### Exercise brief
Only the lines from the one containing "Click the orange DIP status icon for Florence" through the end of the entries are to be copied, exactly and without pictures, please.

Segment Start: Records shown

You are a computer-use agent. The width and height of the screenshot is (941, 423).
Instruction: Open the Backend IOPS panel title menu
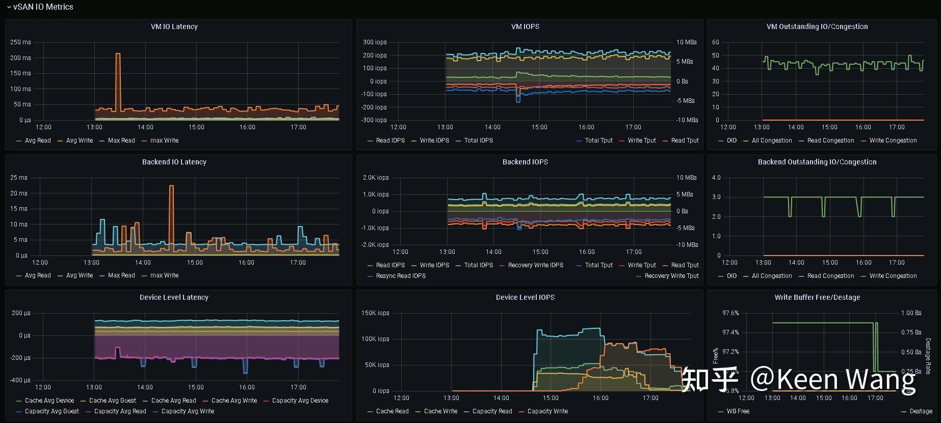click(x=525, y=162)
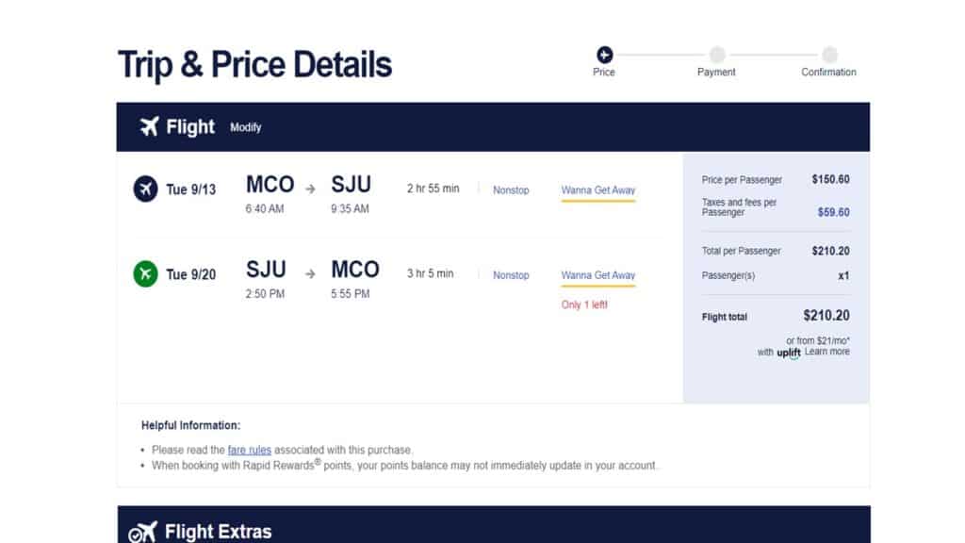Click the airplane icon in Flight header

tap(149, 126)
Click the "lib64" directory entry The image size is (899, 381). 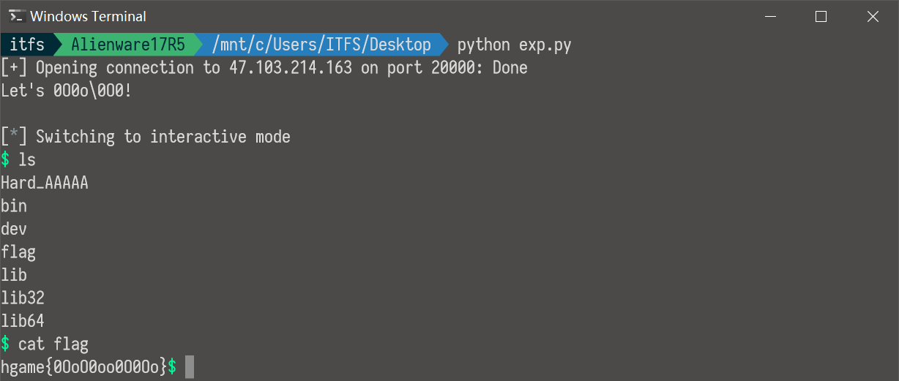(x=23, y=320)
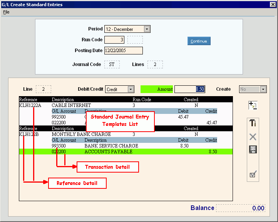Click the Posting Date field
Screen dimensions: 278x222
click(123, 51)
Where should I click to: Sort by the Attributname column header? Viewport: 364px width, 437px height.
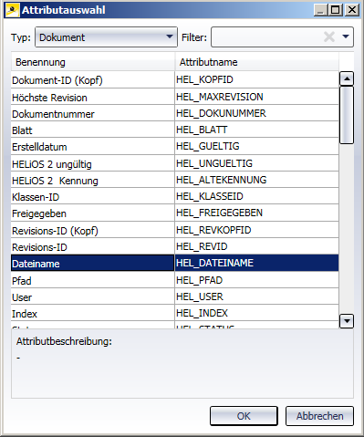click(x=257, y=62)
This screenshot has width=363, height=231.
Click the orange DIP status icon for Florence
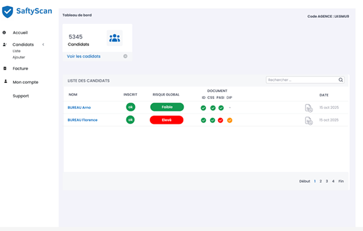tap(229, 120)
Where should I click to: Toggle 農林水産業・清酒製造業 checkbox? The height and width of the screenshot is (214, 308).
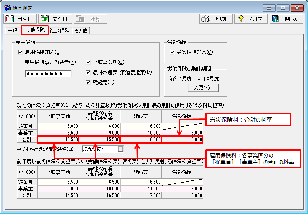88,72
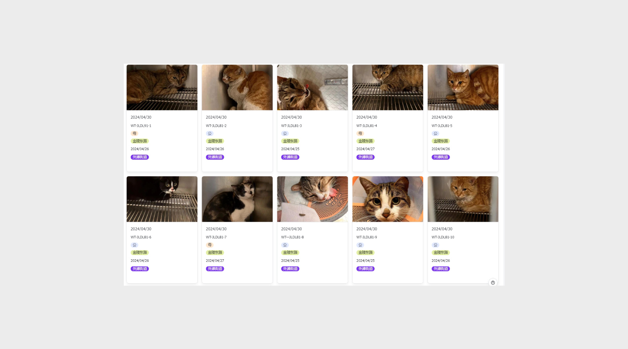Viewport: 628px width, 349px height.
Task: Open the orange cat photo for WT-JLDL81-10
Action: (x=463, y=199)
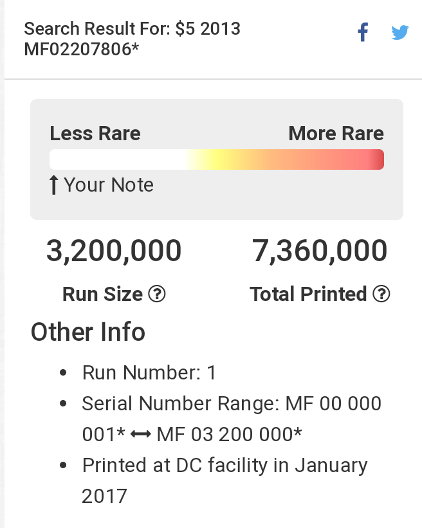The image size is (422, 528).
Task: Click the double-arrow serial range symbol
Action: coord(141,434)
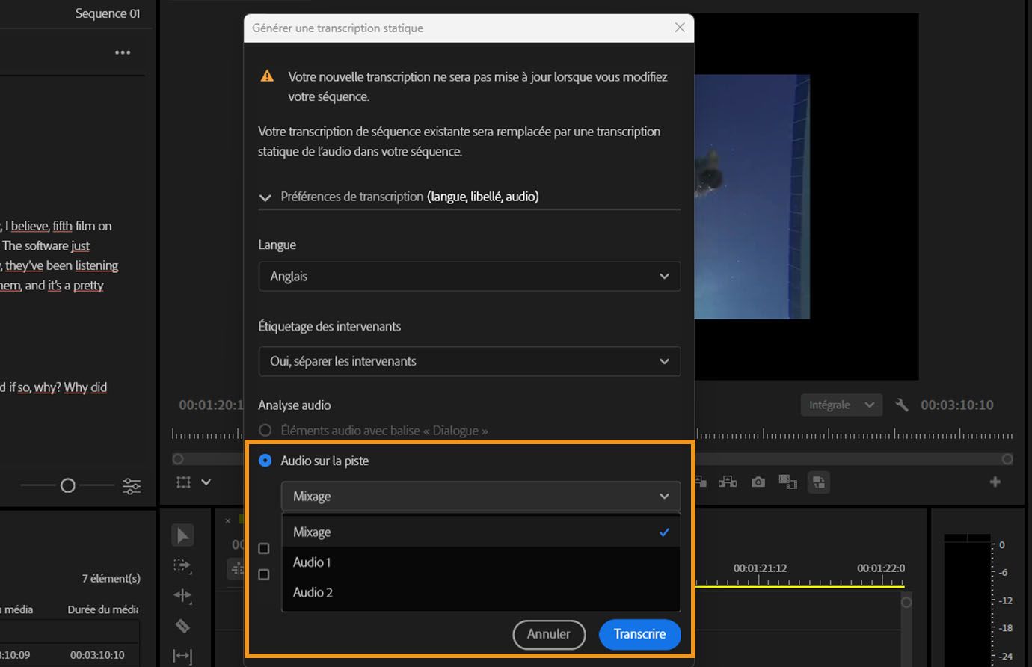Open the transcript panel overflow menu

(x=123, y=52)
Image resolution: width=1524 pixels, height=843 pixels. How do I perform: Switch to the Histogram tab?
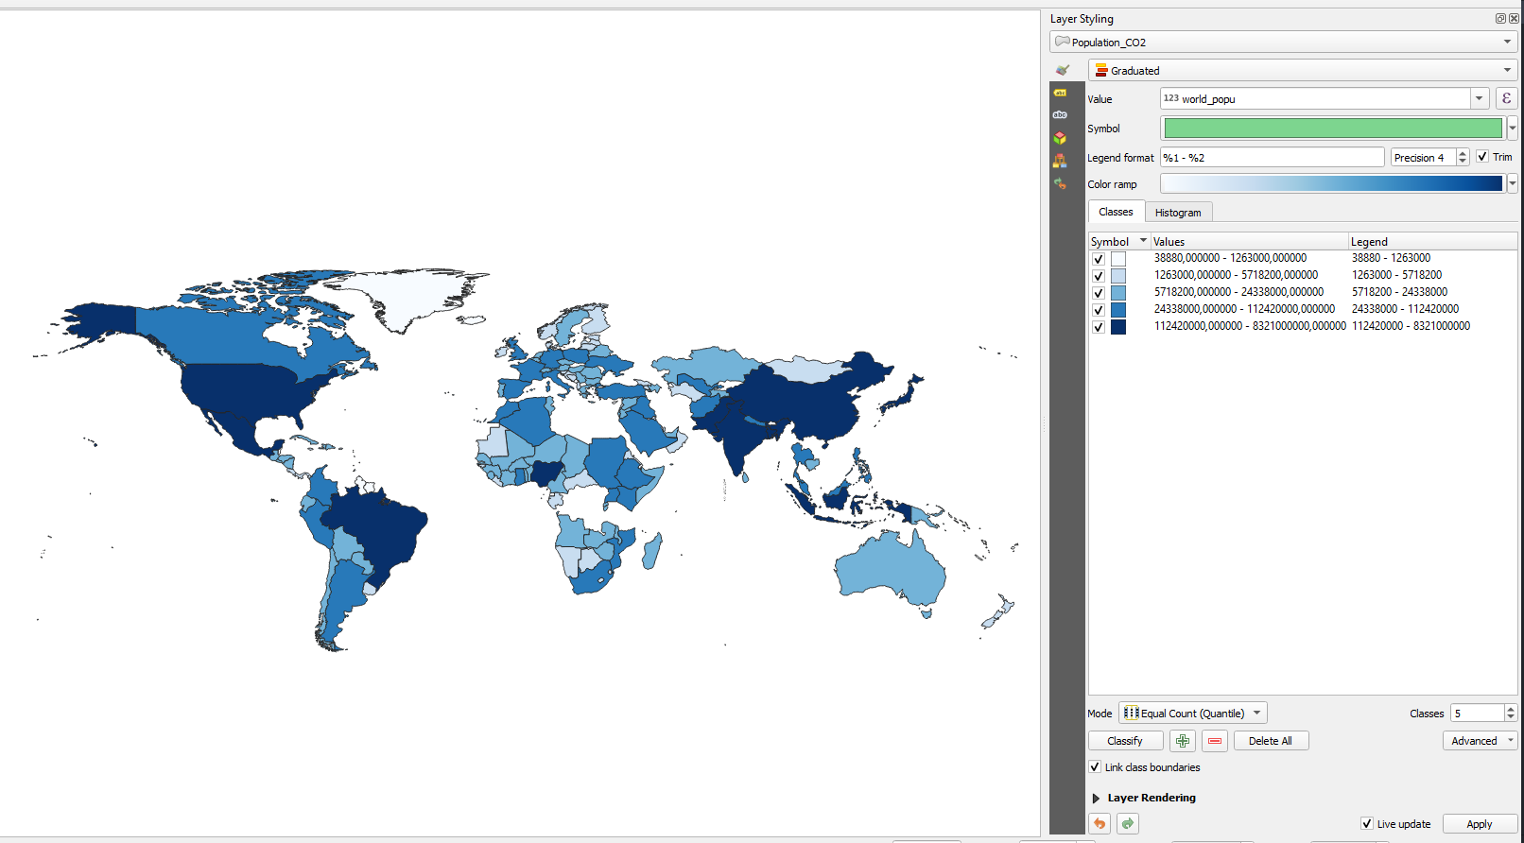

Segment End: Records shown

### Result below
Click the orange DIP status icon for Florence
tap(229, 120)
Where should I click to: Toggle 農林水産業・清酒製造業 checkbox? The height and width of the screenshot is (214, 308).
88,72
Viewport: 628px width, 349px height.
Task: Open the orange cat photo for WT-JLDL81-10
Action: (x=463, y=199)
The image size is (422, 528).
Task: Click the double-arrow serial range symbol
Action: coord(141,434)
Open the transcript panel overflow menu

(x=123, y=52)
Image resolution: width=1524 pixels, height=843 pixels. How do I perform: Switch to the Histogram tab?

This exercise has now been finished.